Eric Botcazou <ebotcazou@adacore.com> writes:
> There seems to be a sufficiently large consensus that volatile asms should not 
> be treated as full optimization barriers by the compiler.  This patch is a 
> first step towards implementing this conclusion and aims only at addressing 
> the code quality regressions introduced by
>   http://gcc.gnu.org/viewcvs/gcc?view=revision&revision=193802
> on the 4.8 branch and mainline for volatile asms.
>
> It introduces a new, temporary predicate really_volatile_insn_p and invokes it 
> from the 3 places in cse.c, cselib.c and dse.c which were touched above.  But 
> this comes with a side effect: the "blockage" standard pattern needs to be 
> adjusted to always use an UNSPEC_VOLATILE.  That's already the case for all 
> the architectures that define it, but 21 architectures (aarch64 arc avr bfin 
> cr16 cris epiphany h8300 m32c mcore mmix mn10300 moxie msp430 nds32 picochip 
> rl78 rx score v850 xtensa) don't define it and therefore need to be adjusted.
>
> Tested on x86_64-suse-linux and by building cc1 and compiling a relevant 
> testcase for the 21 aforementioned architectures.

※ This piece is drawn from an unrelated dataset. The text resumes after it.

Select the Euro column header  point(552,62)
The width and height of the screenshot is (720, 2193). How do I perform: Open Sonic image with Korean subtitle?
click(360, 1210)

Thanks for doing this.  FWIW I agree it's probably the best stop-gap fix.
But the implication seems to be that unspec_volatile and volatile asms
are volatile in different ways.  IMO they're volatile in the same way
and the problems for volatile asms apply to unspec_volatile too.

E.g. although cse.c will flush the table for unspec_volatile,
it isn't the case that unspec_volatile forces a containing function
to save all call-saved registers.  That would be excessive for a plain
blockage instruction.  So again we seem to be assuming one thing in places
like cse.c and another in the register allocator.  Code that uses the DF
framework will also assume that registers are not implicitly clobbered
by an unspec_volatile:

    case ASM_OPERANDS:
    case UNSPEC_VOLATILE:
    case TRAP_IF:
    case ASM_INPUT:
      {
	/* Traditional and volatile asm instructions must be
	   considered to use and clobber all hard registers, all
	   pseudo-registers and all of memory.  So must TRAP_IF and
	   UNSPEC_VOLATILE operations.

	   Consider for instance a volatile asm that changes the fpu
	   rounding mode.  An insn should not be moved across this
	   even if it only uses pseudo-regs because it might give an
	   incorrectly rounded result.

	   However, flow.c's liveness computation did *not* do this,
	   giving the reasoning as " ?!? Unfortunately, marking all
	   hard registers as live causes massive problems for the
	   register allocator and marking all pseudos as live creates
	   mountains of uninitialized variable warnings."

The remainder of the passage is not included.